Fear And Humanae Vitae: Who Should Be Afraid?

“There is no fear in love; but perfect love casteth out fear” (1 John 4:18).

“Words, words, words,” cried Liza Doolittle. But what was Time’s real target? Look no further than the issue’s cover: It featured a mockery of the rosary made out of birth control pills.

Why the focus on the Catholic angle? Well, Latin America was over 90 percent Catholic 50 years ago, and the region was a prime target of Population Controllers. Wouldn’t the Church throw in the towel if millions of Catholics were using it already?

The Controllers had many Catholic supporters. Notre Dame University’s president, Fr. Theodore Hesburgh, CSC, joined prominent theologians and lay leaders to support a change in Church teaching.

To put it bluntly, for Time, Catholic teaching was the last barrier to the universal acceptance of the “morality” of contraception. It had to go.

God is Dead, but fear not: The Pill is a miracle!

It’s interesting to note that, 65 years ago, the pro-abortion Left recognized that it had to contend with the Catholic Church if it wanted to achieve a total victory. Today it doesn’t have to worry about that at all.

No, these days, while the sexual revolution rages, our bishops are silent on Humanae Vitae. Who wants to be ridiculed for defending a lost cause? Who wants to see people walk out of Mass during a pro-life sermon?

That was the fear that Time and the secular elites broadcast for years. And it worked.

And Guttmacher? Sure, he lied. For him abortion wasn’t a pandemic, it was a goal. But he was speaking to a generation that still recognized abortion as the capital crime it is.

And Time lied too. Have “hunger, want and ignorance” disappeared from the face of the Earth since 1967? No. But hundreds of millions of unborn children have.

Yes, Pope Paul VI’s encyclical reaffirmed Church teaching a year later, but it died a silent death.

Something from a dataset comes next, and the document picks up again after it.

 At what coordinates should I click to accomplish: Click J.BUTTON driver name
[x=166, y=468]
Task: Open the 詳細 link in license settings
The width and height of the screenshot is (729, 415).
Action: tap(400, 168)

Its truths, however, abide, and history will recognize it as one of the most prophetic documents of our age.

What is to be done?

The laity must pick up the fallen standard and persevere, embracing the same spirit that inspires Robert Cardinal Sarah:

“Have the courage to raise your children in the light of Christ. You will sometimes have to fight against the prevailing wind and endure the mockery and contempt of the world. But we are not here to please the world!”